**What needs to be done:** Please transcribe the data exactly as shown, skipping the images.

··· Data for review ···

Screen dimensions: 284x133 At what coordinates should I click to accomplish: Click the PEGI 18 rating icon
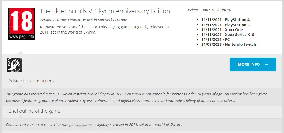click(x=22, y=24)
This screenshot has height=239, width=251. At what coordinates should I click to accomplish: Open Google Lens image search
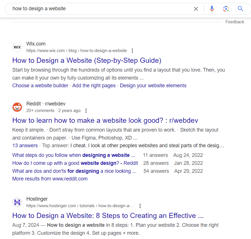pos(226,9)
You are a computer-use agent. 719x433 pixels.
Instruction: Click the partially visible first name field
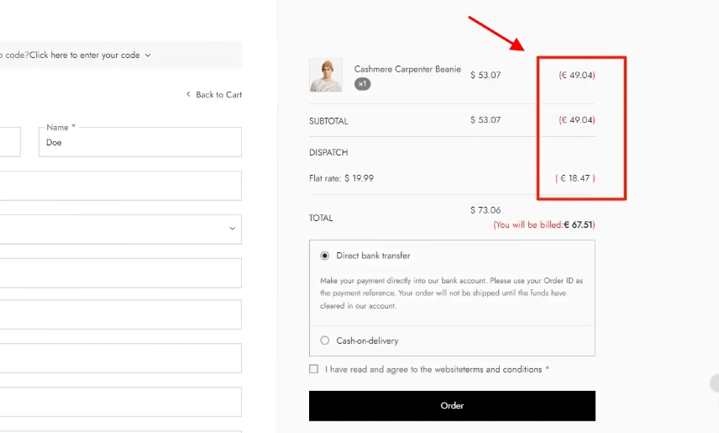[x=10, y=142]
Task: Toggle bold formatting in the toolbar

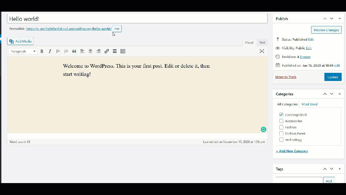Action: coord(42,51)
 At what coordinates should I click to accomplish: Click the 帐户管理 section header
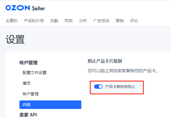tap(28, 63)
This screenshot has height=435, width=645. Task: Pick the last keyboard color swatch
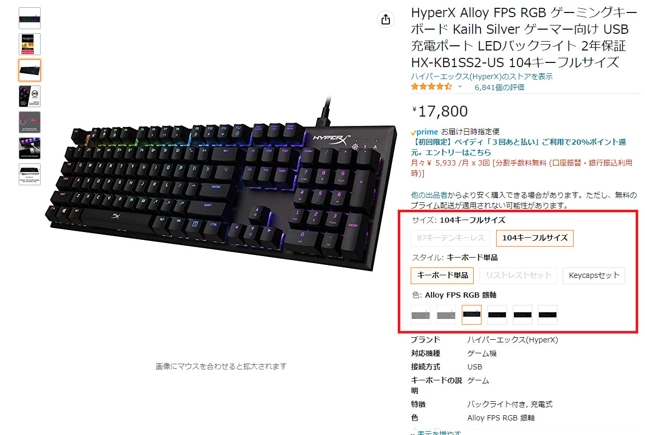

···

**Your solution:**
Screen dimensions: 284x133 At what coordinates should I click to accomplish: Click the PEGI 18 rating icon
click(x=22, y=24)
This screenshot has height=239, width=251. At what coordinates should I click to accomplish: Open Google Lens image search
pos(226,9)
You are a computer-use agent. 719x433 pixels.
Instruction: Click the partially visible first name field
[x=10, y=142]
Task: Toggle bold formatting in the toolbar

Action: coord(42,51)
 At what coordinates should I click to accomplish: Click the 帐户管理 section header
tap(28, 63)
This screenshot has height=435, width=645. Task: Pick the last keyboard color swatch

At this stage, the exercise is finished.